Bangle, a preseason all-RMAC pick, has struggled offensively all season. He’s averaging 8.9 points a game and 2.5 rebounds, but he’s making a more concerted effort to rebound and play physical defense.
He likes the contact in the paint and he’ll get all he can handle this weekend.
The Grizzlies aren’t a big team, but Saturday, Bangle will tangle with Kirk Archibeque, who transferred from Northern Colorado to Fort Lewis for his senior year. The 6-foot-9 former Montezuma-Cortez standout is one of the premier big men in the conference.
“It comes down to playing physical,” Bangle said. “I love playing against bigger guys because the refs tend to let up a little more when you’re pushing on each other. It’s funner.

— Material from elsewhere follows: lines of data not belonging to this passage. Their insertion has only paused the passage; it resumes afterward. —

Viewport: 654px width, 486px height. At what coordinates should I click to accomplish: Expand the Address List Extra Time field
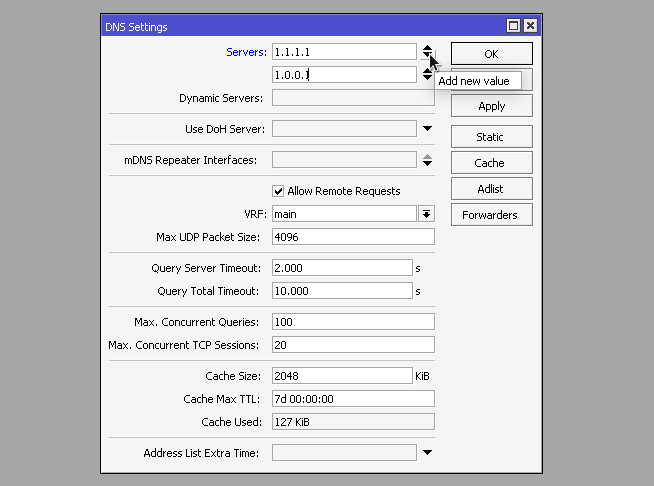pos(427,453)
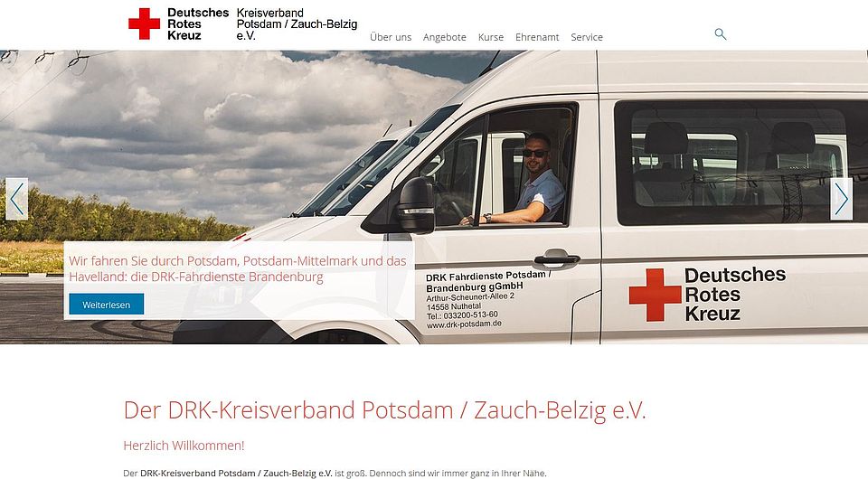Viewport: 868px width, 479px height.
Task: Click Deutsches Rotes Kreuz wordmark in header
Action: 198,23
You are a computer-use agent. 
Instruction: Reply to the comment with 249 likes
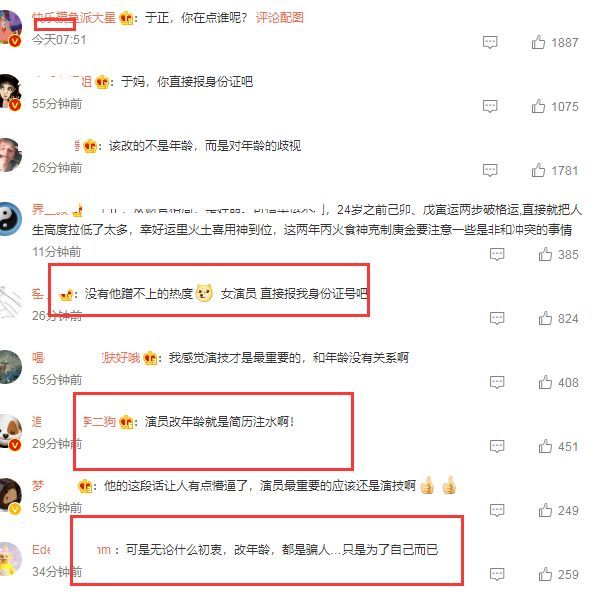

And a lot of teams don’t like to double down (on the post) when they’ve got two big guys going at it because they feel their big guy can handle the other. It opens things up.”
Early in the season, Heaps said his team was a lot like those Hofman has coached, more guard oriented, and Hofman’s team this year is more like the Mavs of previous years, with a dominant big man.
“It’s been an interesting year,” Hofman said. “We lead the league in field goal percentage and points scored and I don’t know what the heck we’re doing.”
The transfer of Archibeque, who was on every Colorado college coach’s wish list coming out of high school, altered the Skyhawks’ game plan. Hofman said Archibeque isn’t one of those players who demands the ball all the time.
“Unfortunately for Kirk, he’s been part of a building program that’s never been able to win games,” Hofman said. “All Kirk cares about is being part of a successful program and he does everything in his power to create that. He’s one of the easiest guys to coach I’ve ever had.”